In an action to recover damages for personal injuries, the defendant JPM Contracting Corp. appeals from so much of an order of the Supreme Court, Queens County (Flug, J.), dated March 28, 2003, as denied its motion for summary judgment dismissing the complaint and all cross claims insofar as asserted against it.
Torino Bernstein, P.C., Mineola, N.Y. (Eva J. Tompkins of counsel), for appellant.
Glinkenhouse, Floumanhaft Queen, Cedarhurst, N.Y. (Alan Queen of counsel), for plaintiff-respondent.
Before: DAVID S. RITTER, J.P., HOWARD MILLER, SONDRA MILLER, STEPHEN G. CRANE, JJ.
DECISION ORDER
ORDERED that the order is reversed insofar as appealed from, on the law, with costs, the motion is granted, the complaint and all cross claims are dismissed insofar as asserted against the defendant JPM Contracting Corp., and the action against the remaining defendant is severed.
The seven-year-old plaintiff, Eve Cruz, injured her right ring finger when it become wedged between a barricade and the top of a fire hydrant.
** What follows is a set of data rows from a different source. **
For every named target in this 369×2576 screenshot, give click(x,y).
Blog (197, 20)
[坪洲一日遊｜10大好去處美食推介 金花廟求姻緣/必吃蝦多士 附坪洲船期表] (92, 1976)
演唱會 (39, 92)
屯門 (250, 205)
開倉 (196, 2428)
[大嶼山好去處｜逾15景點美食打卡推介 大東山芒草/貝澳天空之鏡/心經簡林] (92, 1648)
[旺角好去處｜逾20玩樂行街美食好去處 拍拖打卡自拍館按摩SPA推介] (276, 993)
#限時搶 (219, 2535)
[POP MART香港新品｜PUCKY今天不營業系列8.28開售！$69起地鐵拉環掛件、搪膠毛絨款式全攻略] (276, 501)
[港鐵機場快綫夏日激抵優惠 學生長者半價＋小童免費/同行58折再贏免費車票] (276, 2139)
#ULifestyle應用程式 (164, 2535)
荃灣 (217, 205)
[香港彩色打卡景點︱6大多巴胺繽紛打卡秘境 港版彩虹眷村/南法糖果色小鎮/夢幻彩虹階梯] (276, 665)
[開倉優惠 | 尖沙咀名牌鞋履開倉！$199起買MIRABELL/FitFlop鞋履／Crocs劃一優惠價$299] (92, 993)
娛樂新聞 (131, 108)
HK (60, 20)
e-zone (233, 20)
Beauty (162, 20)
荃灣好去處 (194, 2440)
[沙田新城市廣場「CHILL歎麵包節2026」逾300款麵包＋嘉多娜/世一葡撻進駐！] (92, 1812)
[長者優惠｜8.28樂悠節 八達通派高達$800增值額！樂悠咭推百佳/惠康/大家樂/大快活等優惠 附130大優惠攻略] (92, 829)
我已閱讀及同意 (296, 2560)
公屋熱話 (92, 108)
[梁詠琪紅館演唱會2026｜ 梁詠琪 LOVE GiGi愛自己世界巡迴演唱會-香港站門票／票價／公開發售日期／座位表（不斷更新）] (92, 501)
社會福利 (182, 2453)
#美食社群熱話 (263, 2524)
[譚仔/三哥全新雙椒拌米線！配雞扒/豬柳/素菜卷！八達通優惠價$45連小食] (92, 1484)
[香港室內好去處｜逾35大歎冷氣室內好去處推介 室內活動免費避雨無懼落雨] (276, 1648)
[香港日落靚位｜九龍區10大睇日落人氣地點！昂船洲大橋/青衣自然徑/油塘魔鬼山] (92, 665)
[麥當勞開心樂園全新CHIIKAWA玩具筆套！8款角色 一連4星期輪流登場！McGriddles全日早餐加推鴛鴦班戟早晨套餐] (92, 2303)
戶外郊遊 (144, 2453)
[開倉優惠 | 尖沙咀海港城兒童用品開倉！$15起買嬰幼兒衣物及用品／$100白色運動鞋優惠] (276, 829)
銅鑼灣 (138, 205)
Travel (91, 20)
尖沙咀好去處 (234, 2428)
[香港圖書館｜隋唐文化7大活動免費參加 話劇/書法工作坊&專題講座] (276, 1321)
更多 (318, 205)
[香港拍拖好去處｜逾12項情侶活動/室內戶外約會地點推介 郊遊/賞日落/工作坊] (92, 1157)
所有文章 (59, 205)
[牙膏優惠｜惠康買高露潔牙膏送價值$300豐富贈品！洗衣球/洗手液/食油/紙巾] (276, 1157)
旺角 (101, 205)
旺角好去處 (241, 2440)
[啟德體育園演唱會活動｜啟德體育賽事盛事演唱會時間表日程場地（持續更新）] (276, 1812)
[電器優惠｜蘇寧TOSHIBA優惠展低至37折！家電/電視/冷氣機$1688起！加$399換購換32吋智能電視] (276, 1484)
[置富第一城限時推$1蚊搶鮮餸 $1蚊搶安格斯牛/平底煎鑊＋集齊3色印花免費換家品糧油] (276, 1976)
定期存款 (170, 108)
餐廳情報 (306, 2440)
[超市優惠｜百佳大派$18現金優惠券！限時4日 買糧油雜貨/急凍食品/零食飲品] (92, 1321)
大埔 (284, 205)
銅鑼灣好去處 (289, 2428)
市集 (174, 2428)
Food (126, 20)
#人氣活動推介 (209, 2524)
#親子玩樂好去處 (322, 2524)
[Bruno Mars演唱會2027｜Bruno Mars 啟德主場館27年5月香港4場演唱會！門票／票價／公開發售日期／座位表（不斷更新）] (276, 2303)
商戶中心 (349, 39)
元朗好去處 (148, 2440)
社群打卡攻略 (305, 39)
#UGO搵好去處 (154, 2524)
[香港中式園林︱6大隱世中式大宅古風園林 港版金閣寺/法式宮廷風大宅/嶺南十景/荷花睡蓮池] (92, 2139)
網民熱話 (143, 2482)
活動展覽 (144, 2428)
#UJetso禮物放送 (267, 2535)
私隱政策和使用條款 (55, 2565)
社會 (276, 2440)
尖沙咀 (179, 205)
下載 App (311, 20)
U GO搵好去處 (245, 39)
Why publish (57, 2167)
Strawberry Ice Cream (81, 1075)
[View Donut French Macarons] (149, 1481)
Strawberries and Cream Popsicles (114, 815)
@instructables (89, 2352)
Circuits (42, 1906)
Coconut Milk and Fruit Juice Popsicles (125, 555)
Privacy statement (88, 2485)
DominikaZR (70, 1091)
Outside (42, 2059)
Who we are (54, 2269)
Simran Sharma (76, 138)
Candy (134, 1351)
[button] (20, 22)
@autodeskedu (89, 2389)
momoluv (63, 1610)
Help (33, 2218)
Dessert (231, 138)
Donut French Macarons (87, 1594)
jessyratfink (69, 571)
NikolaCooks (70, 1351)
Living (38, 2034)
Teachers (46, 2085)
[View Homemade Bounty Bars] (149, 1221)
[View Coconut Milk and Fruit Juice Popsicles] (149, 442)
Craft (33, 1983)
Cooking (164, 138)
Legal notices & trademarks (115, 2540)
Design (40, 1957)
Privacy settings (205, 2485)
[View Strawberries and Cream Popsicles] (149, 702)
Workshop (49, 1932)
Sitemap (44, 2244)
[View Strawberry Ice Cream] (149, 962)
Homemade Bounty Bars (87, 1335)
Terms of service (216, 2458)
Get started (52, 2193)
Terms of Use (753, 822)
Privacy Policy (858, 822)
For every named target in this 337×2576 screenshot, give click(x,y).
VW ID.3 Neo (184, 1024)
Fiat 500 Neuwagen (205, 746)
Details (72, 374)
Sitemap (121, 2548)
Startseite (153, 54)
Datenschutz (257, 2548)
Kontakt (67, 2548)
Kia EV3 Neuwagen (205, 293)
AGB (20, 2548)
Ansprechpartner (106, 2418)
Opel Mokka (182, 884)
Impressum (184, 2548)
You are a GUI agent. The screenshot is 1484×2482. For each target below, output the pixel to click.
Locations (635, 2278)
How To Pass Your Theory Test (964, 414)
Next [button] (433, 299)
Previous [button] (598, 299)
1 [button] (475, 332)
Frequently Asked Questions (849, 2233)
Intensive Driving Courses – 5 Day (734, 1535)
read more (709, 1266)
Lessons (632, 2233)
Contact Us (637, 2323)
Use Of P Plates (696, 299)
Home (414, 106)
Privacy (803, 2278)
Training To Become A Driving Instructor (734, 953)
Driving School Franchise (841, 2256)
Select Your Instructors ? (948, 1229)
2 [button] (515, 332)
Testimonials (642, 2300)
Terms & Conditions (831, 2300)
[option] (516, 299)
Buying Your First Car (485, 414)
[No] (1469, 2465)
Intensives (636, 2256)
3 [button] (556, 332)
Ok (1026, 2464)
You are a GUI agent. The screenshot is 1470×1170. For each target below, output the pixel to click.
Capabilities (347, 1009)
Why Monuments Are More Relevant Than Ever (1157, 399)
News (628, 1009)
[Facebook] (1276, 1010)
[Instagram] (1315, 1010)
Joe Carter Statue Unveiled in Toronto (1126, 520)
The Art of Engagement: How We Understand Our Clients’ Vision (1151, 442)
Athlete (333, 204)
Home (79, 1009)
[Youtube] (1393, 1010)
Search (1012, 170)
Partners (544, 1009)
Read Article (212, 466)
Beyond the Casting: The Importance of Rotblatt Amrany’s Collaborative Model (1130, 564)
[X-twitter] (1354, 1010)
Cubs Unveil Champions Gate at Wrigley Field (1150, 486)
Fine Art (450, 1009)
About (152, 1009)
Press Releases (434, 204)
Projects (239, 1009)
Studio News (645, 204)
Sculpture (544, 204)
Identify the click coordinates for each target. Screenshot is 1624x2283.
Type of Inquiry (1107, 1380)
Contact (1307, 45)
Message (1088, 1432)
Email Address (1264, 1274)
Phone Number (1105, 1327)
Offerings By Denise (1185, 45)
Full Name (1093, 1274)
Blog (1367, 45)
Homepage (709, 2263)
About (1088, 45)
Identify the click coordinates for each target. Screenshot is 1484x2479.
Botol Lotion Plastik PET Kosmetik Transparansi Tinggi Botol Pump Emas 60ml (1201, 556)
The defendant JPM Contracting Corp. (hereinafter JPM) allegedly left two metal barricades by a fire hydrant near the plaintiff's home. On the day of the accident, the plaintiff's friends moved the barricades so that one of them was leaning against the other above the fire hydrant. The plaintiff and her friends were sitting on various areas of the barricades, and when two of her friends got off, one of the barricades tilted, causing the injury.
To carry its burden of establishing a prima facie case on its motion for summary judgment, JPM was required to show that its negligence, if any, was not a substantial cause of the events which produced the injury ( see Derdiarian v. Felix Contr. Corp., 51 N.Y.2d 308, 315). Although "issues of proximate cause are generally fact matters to be resolved by a jury" ( Benitez v. New York City Bd. of Educ., 73 N.Y.2d 650, 659), "[t]here are certain instances * * * where only one conclusion may be drawn from the established facts and * * * the question of legal cause may be decided as a matter of law" ( Derdiarian v. Felix Contr. Corp., supra at 315; see Ramirez v. Velarde, 248 A.D.2d 697).
Here, assuming that JPM negligently left the barricades at the accident site, JPM carried its burden as a matter of law ( see Zuckerman v. City of New York, 49 N.Y.2d 557, 562-563), as the actions of the plaintiff and other children were a superseding cause of her injury. In opposition, the plaintiff failed to raise a triable issue of fact. The children's acts "constituted a superseding cause which so attenuated any alleged negligence by [JPM] from the ultimate injury that the imposition of liability would be unreasonable under the circumstances" ( Dantzler v. New York City Hous. Auth., 269 A.D.2d 420; see Barth v. City of New York, 307 A.D.2d 943, 944, lv denied 1 N.Y.3d 506; Clark v. New York City Hous. Auth., 277 A.D.2d 338, 339). Accordingly, the Supreme Court should have granted JPM's motion for summary judgment.
RITTER, J.P., H. MILLER, S. MILLER and CRANE, JJ., concur.